:: Task brief ::
Only the number is wanted: how many lines of the listing below contain "first"?
□ □ □ □
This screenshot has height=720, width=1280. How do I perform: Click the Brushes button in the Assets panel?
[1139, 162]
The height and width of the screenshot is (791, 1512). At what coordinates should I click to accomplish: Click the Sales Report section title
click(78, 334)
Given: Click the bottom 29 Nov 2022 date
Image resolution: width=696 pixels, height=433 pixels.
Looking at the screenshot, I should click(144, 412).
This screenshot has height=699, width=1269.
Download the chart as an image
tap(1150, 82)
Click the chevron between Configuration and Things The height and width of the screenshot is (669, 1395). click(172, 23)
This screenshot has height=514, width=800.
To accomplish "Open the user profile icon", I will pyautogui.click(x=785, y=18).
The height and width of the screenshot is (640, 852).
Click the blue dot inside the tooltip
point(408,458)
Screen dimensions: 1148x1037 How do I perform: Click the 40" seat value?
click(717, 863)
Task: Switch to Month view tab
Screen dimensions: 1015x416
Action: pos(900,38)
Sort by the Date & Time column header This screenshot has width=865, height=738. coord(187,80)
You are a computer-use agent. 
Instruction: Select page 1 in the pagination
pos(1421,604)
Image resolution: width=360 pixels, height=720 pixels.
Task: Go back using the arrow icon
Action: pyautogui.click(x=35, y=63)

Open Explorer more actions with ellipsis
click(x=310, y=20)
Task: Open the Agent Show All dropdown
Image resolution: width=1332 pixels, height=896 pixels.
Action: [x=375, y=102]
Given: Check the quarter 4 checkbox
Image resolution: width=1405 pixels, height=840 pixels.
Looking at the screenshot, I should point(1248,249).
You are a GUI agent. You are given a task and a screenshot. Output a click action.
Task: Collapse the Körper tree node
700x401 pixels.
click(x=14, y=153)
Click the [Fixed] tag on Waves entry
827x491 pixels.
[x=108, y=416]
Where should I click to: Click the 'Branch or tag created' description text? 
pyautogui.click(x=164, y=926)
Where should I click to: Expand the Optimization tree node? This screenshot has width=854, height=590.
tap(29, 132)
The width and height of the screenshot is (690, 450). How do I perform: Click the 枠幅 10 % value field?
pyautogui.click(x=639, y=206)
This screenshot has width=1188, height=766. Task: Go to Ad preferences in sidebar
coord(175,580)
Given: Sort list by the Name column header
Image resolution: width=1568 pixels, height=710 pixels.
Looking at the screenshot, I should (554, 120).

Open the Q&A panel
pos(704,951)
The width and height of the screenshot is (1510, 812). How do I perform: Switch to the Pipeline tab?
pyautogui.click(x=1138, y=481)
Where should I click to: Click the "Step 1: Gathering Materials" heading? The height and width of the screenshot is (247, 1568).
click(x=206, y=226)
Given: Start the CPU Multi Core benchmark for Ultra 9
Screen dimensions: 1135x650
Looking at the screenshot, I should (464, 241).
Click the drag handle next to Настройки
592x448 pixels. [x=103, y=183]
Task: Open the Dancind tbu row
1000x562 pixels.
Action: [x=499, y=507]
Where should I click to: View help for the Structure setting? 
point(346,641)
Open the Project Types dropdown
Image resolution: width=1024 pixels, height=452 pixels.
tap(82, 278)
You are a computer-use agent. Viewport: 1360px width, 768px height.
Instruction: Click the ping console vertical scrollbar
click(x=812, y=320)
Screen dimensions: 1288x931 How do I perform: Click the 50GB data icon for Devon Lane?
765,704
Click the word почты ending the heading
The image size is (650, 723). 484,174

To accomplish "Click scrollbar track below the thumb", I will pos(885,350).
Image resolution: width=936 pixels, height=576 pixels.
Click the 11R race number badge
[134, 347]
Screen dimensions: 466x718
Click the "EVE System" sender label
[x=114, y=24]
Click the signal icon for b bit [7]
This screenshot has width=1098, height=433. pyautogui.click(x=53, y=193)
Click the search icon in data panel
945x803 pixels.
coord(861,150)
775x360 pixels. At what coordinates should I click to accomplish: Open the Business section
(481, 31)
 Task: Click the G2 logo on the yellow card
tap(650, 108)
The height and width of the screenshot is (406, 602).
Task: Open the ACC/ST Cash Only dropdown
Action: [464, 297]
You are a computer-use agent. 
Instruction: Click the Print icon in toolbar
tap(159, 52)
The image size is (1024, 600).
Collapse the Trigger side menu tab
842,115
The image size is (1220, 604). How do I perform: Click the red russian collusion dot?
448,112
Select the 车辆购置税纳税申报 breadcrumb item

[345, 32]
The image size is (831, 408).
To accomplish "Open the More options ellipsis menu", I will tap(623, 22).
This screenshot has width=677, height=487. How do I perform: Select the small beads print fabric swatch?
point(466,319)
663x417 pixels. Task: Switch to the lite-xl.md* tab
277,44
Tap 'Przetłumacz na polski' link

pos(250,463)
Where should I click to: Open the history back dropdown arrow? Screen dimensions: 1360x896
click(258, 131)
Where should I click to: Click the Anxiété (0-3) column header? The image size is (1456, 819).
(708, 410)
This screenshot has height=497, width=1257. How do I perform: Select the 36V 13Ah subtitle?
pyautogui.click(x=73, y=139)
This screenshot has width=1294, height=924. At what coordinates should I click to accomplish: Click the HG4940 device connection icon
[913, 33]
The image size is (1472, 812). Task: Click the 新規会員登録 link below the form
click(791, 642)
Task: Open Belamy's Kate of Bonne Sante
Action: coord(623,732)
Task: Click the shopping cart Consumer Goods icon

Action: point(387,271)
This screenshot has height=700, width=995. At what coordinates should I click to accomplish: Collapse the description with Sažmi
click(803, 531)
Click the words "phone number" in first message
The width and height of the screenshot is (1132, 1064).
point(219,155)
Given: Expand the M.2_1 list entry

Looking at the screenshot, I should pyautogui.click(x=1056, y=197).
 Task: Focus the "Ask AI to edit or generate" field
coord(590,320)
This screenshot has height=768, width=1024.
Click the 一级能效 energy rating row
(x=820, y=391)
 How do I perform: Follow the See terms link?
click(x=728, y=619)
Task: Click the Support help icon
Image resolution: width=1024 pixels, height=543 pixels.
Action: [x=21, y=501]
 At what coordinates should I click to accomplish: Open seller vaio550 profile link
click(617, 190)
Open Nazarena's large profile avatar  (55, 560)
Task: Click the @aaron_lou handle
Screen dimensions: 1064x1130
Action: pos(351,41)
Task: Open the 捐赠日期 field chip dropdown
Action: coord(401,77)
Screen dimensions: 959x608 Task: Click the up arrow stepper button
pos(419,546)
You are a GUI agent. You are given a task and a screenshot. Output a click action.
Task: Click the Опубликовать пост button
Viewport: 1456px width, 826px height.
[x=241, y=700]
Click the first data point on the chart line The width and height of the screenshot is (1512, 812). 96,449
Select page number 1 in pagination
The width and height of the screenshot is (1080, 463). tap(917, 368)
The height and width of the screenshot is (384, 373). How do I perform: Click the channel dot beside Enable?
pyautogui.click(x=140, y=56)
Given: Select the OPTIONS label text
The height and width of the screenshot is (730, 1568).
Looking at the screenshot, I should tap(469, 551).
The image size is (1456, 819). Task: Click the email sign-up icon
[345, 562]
□ □ □ □
:: Task result ::
2